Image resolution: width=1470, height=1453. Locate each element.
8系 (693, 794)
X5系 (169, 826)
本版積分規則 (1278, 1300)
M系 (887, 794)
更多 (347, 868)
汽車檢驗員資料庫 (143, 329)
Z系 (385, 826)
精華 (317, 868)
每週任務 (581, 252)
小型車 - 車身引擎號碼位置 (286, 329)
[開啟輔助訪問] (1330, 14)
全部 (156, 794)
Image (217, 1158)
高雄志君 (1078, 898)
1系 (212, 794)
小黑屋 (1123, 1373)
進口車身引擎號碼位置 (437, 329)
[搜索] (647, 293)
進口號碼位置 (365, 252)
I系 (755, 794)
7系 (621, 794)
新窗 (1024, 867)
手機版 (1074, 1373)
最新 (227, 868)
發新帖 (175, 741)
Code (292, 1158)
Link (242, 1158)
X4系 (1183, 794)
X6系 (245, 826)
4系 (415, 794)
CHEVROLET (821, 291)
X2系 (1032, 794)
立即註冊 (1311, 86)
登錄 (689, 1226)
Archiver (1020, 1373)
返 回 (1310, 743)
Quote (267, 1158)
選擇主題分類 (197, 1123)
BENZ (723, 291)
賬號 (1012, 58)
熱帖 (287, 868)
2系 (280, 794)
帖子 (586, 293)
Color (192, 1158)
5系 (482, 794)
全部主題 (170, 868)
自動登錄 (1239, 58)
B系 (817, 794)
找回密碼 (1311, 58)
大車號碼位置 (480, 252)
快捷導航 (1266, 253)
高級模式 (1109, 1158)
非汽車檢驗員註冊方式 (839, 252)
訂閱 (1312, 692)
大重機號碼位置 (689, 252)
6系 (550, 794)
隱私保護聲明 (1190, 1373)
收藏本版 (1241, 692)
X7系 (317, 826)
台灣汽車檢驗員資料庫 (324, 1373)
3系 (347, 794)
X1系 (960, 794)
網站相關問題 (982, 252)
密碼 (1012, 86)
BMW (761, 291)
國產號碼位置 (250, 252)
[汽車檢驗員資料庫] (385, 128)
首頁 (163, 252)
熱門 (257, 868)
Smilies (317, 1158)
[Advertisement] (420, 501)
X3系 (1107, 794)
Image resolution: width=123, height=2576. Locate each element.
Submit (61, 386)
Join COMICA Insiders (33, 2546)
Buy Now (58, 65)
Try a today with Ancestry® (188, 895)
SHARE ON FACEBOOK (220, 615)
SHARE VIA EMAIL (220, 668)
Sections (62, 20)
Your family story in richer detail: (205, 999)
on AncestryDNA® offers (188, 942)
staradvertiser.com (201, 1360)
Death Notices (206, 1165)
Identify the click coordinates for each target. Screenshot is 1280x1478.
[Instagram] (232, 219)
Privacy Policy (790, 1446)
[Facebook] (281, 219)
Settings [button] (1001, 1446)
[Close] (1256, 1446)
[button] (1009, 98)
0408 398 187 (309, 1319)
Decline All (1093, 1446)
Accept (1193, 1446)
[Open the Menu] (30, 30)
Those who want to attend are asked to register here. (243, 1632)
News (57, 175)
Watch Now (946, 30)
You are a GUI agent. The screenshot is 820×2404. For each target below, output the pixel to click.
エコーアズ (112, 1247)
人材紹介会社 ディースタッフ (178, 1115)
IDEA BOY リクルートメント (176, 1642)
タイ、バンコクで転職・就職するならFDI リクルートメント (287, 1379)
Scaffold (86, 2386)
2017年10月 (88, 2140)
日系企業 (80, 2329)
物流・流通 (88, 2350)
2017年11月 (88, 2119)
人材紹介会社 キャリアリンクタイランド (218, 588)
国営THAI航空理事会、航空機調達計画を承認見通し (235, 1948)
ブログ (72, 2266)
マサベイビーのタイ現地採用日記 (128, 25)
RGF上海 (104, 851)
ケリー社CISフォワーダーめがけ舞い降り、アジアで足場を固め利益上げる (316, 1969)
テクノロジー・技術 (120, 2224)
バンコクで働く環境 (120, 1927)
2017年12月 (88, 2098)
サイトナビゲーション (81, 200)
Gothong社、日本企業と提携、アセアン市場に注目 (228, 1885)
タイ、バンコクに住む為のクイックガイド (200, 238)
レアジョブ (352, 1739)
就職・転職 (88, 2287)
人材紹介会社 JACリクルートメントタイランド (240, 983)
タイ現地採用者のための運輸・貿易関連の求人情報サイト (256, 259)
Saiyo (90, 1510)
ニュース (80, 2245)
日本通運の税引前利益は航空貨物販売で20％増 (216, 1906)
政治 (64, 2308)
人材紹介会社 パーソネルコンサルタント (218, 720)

━━━━━━━━━━━━━━━━━━━━━━━━━━━━━━

Problem to work on ::
Output every line of the listing exactly as written.

Result of this task ::
Image resolution: width=1470, height=1453. Locate each element.
8系 (693, 794)
X5系 (169, 826)
本版積分規則 (1278, 1300)
M系 (887, 794)
更多 (347, 868)
汽車檢驗員資料庫 (143, 329)
Z系 (385, 826)
精華 (317, 868)
每週任務 (581, 252)
小型車 - 車身引擎號碼位置 (286, 329)
[開啟輔助訪問] (1330, 14)
全部 (156, 794)
Image (217, 1158)
高雄志君 (1078, 898)
1系 (212, 794)
小黑屋 (1123, 1373)
進口車身引擎號碼位置 (437, 329)
[搜索] (647, 293)
進口號碼位置 (365, 252)
I系 (755, 794)
7系 (621, 794)
新窗 (1024, 867)
手機版 (1074, 1373)
最新 (227, 868)
發新帖 (175, 741)
Code (292, 1158)
Link (242, 1158)
X4系 (1183, 794)
X6系 (245, 826)
4系 (415, 794)
CHEVROLET (821, 291)
X2系 (1032, 794)
立即註冊 (1311, 86)
登錄 (689, 1226)
Archiver (1020, 1373)
返 回 (1310, 743)
Quote (267, 1158)
選擇主題分類 (197, 1123)
BENZ (723, 291)
賬號 (1012, 58)
熱帖 (287, 868)
2系 (280, 794)
帖子 (586, 293)
Color (192, 1158)
5系 (482, 794)
全部主題 (170, 868)
自動登錄 (1239, 58)
B系 (817, 794)
找回密碼 (1311, 58)
大車號碼位置 (480, 252)
快捷導航 (1266, 253)
高級模式 (1109, 1158)
非汽車檢驗員註冊方式 (839, 252)
訂閱 (1312, 692)
大重機號碼位置 (689, 252)
6系 (550, 794)
隱私保護聲明 (1190, 1373)
收藏本版 (1241, 692)
X7系 (317, 826)
台灣汽車檢驗員資料庫 (324, 1373)
3系 (347, 794)
X1系 (960, 794)
網站相關問題 (982, 252)
密碼 (1012, 86)
BMW (761, 291)
國產號碼位置 (250, 252)
[汽車檢驗員資料庫] (385, 128)
首頁 (163, 252)
熱門 (257, 868)
Smilies (317, 1158)
[Advertisement] (420, 501)
X3系 (1107, 794)
Image resolution: width=123, height=2576. Locate each element.
Submit (61, 386)
Join COMICA Insiders (33, 2546)
Buy Now (58, 65)
Try a today with Ancestry® (188, 895)
SHARE ON FACEBOOK (220, 615)
SHARE VIA EMAIL (220, 668)
Sections (62, 20)
Your family story in richer detail: (205, 999)
on AncestryDNA® offers (188, 942)
staradvertiser.com (201, 1360)
Death Notices (206, 1165)
Identify the click coordinates for each target. Screenshot is 1280x1478.
[Instagram] (232, 219)
Privacy Policy (790, 1446)
[Facebook] (281, 219)
Settings [button] (1001, 1446)
[Close] (1256, 1446)
[button] (1009, 98)
0408 398 187 (309, 1319)
Decline All (1093, 1446)
Accept (1193, 1446)
[Open the Menu] (30, 30)
Those who want to attend are asked to register here. (243, 1632)
News (57, 175)
Watch Now (946, 30)
You are a GUI agent. The screenshot is 820×2404. For each target below, output the pixel to click.
エコーアズ (112, 1247)
人材紹介会社 ディースタッフ (178, 1115)
IDEA BOY リクルートメント (176, 1642)
タイ、バンコクで転職・就職するならFDI リクルートメント (287, 1379)
Scaffold (86, 2386)
2017年10月 (88, 2140)
日系企業 (80, 2329)
物流・流通 (88, 2350)
2017年11月 (88, 2119)
人材紹介会社 キャリアリンクタイランド (218, 588)
国営THAI航空理事会、航空機調達計画を承認見通し (235, 1948)
ブログ (72, 2266)
マサベイビーのタイ現地採用日記 (128, 25)
RGF上海 (104, 851)
ケリー社CISフォワーダーめがけ舞い降り、アジアで足場を固め利益上げる (316, 1969)
テクノロジー・技術 (120, 2224)
バンコクで働く環境 (120, 1927)
2017年12月 (88, 2098)
サイトナビゲーション (81, 200)
Gothong社、日本企業と提携、アセアン市場に注目 (228, 1885)
タイ、バンコクに住む為のクイックガイド (200, 238)
レアジョブ (352, 1739)
就職・転職 (88, 2287)
人材紹介会社 JACリクルートメントタイランド (240, 983)
タイ現地採用者のための運輸・貿易関連の求人情報サイト (256, 259)
Saiyo (90, 1510)
ニュース (80, 2245)
日本通運の税引前利益は航空貨物販売で20％増 (216, 1906)
政治 (64, 2308)
人材紹介会社 パーソネルコンサルタント (218, 720)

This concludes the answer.